DOCUMENT SECTION:
◆ ◆ ◆ ◆
Balancing Rigor and Utility: Mitigating Cognitive Biases in Large Language Models for Multiple-Choice Questions
Hanyang Zhong, Liman Wang, Wenting Cao, Zeyuan Sun
TL;DR
This work investigates cognitive biases in LLM MCQ decision-making, arguing that rational deviations can enhance efficiency when properly moderated. It introduces abstention and heuristic moderation, evaluated on the BRU dataset across GPT-4, Gemini 1.0 Pro, and LLaMA3-70B, with a Bias Detection Loop that transitions from general to specific bias inspection. Key findings show that SBI combined with abstention yields the highest accuracy and lowest error, while scaling bias inspection and dynamic bias detection improve reliability and human-aligned reasoning. The results suggest a practical framework for deploying LLMs in decision-support tasks where uncertainty and bias risk are nontrivial, enabling more trusted and efficient AI reasoning.
Abstract
This paper examines the role of cognitive biases in the decision-making processes of large language models (LLMs), challenging the conventional goal of eliminating all biases. When properly balanced, we show that certain cognitive biases can enhance decision-making efficiency through rational deviations and heuristic shortcuts. By introducing heuristic moderation and an abstention option, which allows LLMs to withhold responses when uncertain, we reduce error rates, improve decision accuracy, and optimize decision rates. Using the Balance Rigor and Utility (BRU) dataset, developed through expert collaboration, our findings demonstrate that targeted inspection of cognitive biases aligns LLM decisions more closely with human reasoning, enhancing reliability and suggesting strategies for future improvements. This approach offers a novel way to leverage cognitive biases to improve the practical utility of LLMs across various applications.
◆ ◆ ◆ ◆
RECORDS PROVIDED:
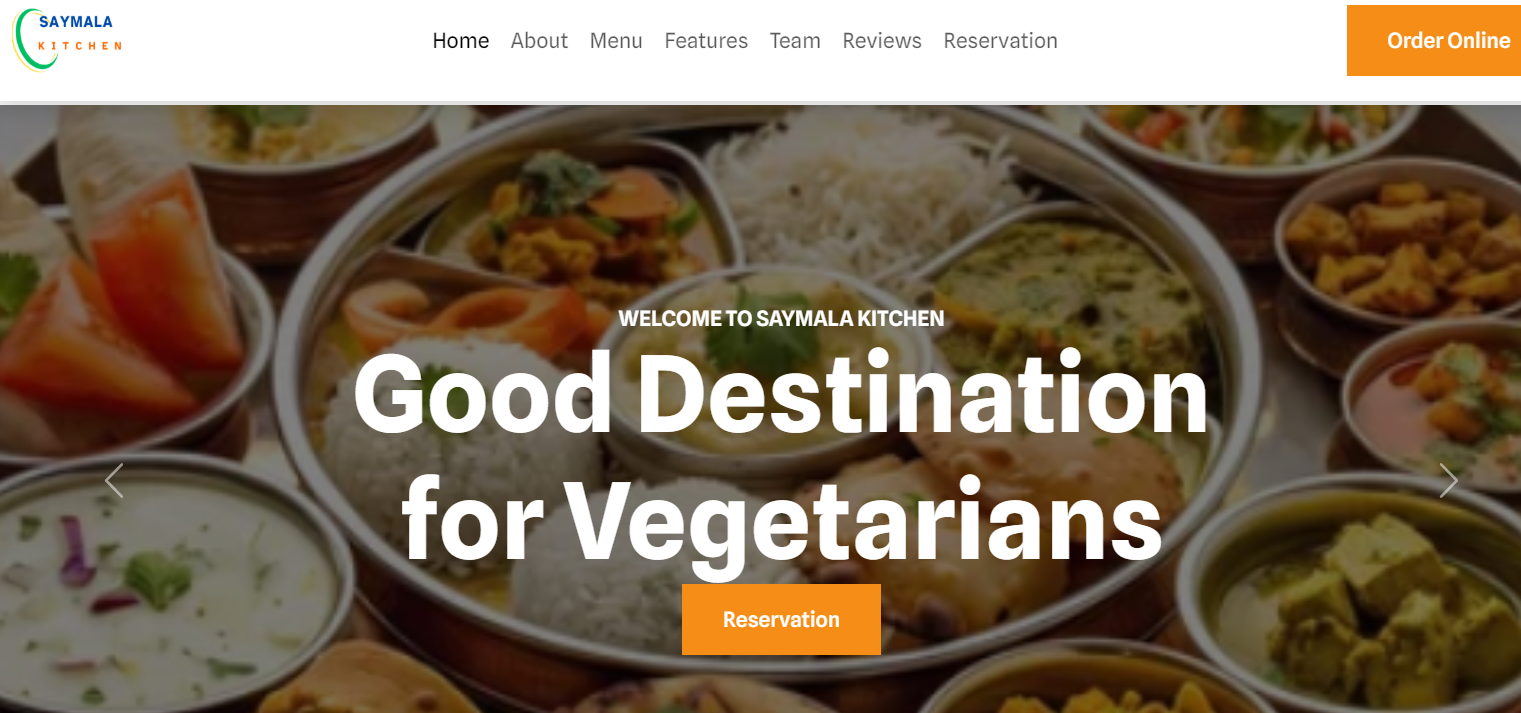Click the Saymala Kitchen logo
This screenshot has height=713, width=1521.
pyautogui.click(x=67, y=39)
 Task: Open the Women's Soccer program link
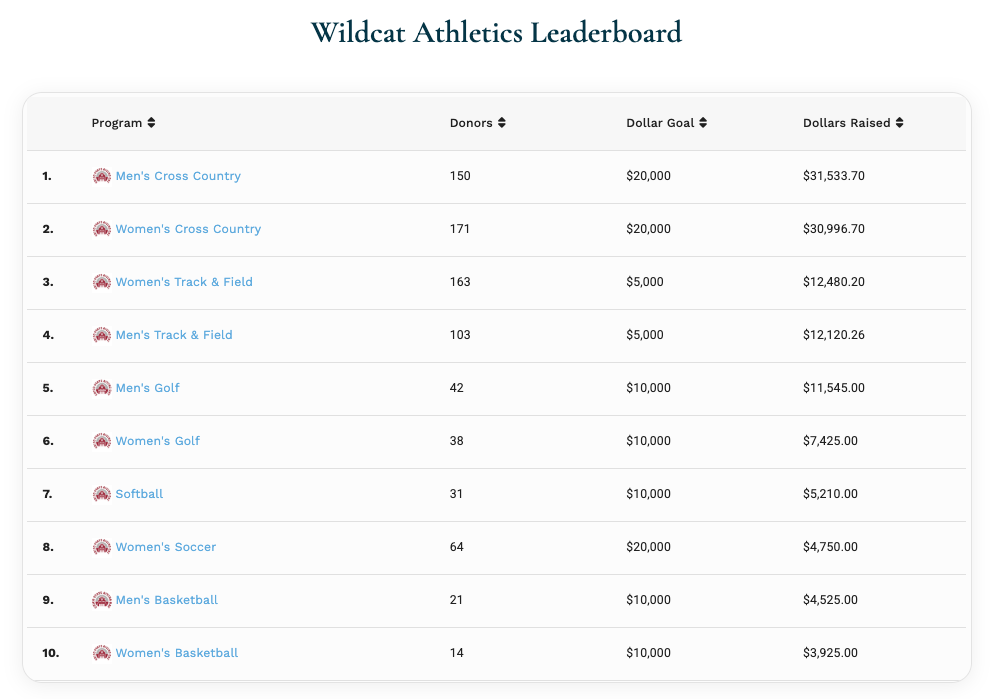pyautogui.click(x=166, y=547)
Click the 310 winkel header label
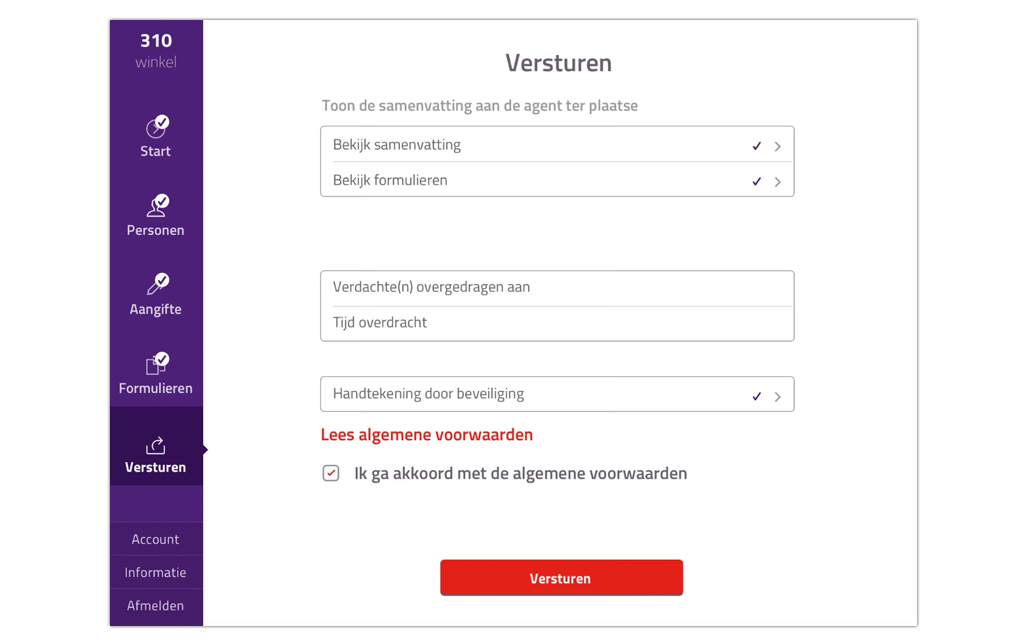This screenshot has height=644, width=1020. click(156, 51)
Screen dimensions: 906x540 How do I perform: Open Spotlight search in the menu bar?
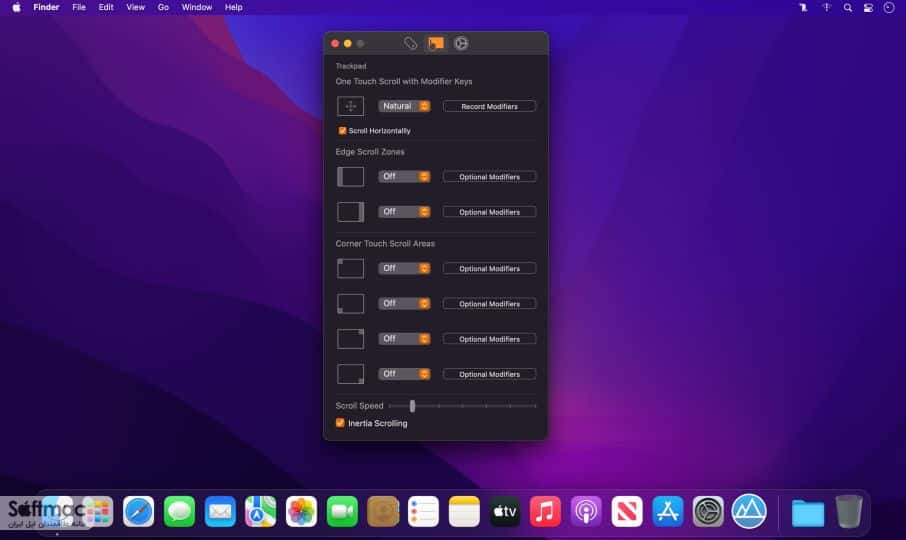tap(847, 8)
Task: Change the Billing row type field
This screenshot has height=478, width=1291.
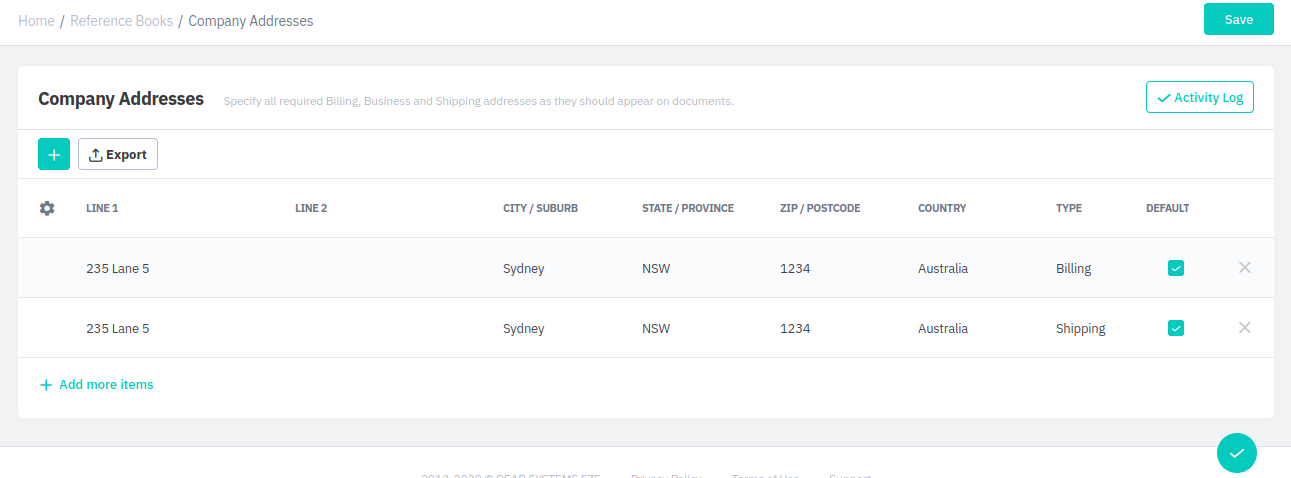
◆ ◆ ◆ ◆
PROBLEMS AND TASKS:
a) Please answer these questions about the text on cognitive biases in LLMs, one line each:
(i) Which three models were evaluated?
(ii) What does the abstention option allow LLMs to do?
(iii) How was the BRU dataset developed?
b) Decide whether each statement agrees with the text on cognitive biases in LLMs. Give yes or no, with the text's deciding words quoted.
(i) The work aims to eliminate all cognitive biases in LLMs.
(ii) SBI combined with abstention gives the highest accuracy.
(iii) The Bias Detection Loop moves from specific to general bias inspection.

ANSWERS FOR THIS EXERCISE:
a)
(i) GPT-4, Gemini 1.0 Pro, and LLaMA3-70B
(ii) Withhold responses when uncertain
(iii) Through expert collaboration

b)
(i) No: "challenging the conventional goal of eliminating all biases"
(ii) Yes: "SBI combined with abstention yields the highest accuracy and lowest error"
(iii) No: "transitions from general to specific bias inspection"